[[ MATERIALS PROVIDED, beginning ]]

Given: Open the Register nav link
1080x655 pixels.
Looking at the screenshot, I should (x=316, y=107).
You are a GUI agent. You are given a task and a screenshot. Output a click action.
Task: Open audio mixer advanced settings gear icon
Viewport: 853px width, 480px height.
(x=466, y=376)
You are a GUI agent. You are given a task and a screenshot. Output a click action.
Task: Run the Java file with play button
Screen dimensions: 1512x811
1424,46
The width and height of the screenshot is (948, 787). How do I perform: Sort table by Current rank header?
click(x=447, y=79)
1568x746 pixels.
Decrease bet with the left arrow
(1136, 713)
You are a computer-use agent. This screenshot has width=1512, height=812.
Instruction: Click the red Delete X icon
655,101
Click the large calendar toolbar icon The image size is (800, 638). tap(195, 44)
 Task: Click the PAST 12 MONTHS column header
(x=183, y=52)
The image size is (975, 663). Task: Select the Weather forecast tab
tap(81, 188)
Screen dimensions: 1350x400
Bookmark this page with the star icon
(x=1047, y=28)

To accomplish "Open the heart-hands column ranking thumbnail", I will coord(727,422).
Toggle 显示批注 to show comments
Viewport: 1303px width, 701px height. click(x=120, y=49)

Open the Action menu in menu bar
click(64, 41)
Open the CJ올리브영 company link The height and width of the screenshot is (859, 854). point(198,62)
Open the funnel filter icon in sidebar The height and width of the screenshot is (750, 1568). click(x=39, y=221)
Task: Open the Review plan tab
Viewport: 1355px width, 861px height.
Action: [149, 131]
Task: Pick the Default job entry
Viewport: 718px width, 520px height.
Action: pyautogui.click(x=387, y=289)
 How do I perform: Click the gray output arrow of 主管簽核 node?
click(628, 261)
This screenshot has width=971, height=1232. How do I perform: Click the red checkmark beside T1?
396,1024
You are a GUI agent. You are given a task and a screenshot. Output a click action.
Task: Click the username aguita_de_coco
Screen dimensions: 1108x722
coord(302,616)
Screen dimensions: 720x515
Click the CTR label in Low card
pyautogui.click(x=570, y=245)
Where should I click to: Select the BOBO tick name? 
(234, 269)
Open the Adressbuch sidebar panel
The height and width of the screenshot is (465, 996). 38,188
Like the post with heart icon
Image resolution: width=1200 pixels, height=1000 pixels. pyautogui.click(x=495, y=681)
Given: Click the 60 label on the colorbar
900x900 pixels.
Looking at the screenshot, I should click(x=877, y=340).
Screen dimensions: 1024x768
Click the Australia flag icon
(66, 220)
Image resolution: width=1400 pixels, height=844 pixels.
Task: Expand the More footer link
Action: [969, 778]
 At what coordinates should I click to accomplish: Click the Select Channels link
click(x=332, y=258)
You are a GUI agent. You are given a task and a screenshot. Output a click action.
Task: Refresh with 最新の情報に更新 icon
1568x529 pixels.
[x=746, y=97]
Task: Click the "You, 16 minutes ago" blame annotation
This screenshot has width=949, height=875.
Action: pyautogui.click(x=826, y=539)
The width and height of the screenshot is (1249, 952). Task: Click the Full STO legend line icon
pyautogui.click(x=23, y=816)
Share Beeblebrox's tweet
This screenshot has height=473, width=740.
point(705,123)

[[ MATERIALS PROVIDED, end ]]

TASK DESCRIPTION
From the opening line of the data above, please print each line as written up to and including the line that contains "1568x746 pixels.", and nothing more.

OUTPUT
Given: Open the Register nav link
1080x655 pixels.
Looking at the screenshot, I should (x=316, y=107).
You are a GUI agent. You are given a task and a screenshot. Output a click action.
Task: Open audio mixer advanced settings gear icon
Viewport: 853px width, 480px height.
(x=466, y=376)
You are a GUI agent. You are given a task and a screenshot. Output a click action.
Task: Run the Java file with play button
Screen dimensions: 1512x811
1424,46
The width and height of the screenshot is (948, 787). How do I perform: Sort table by Current rank header?
click(x=447, y=79)
1568x746 pixels.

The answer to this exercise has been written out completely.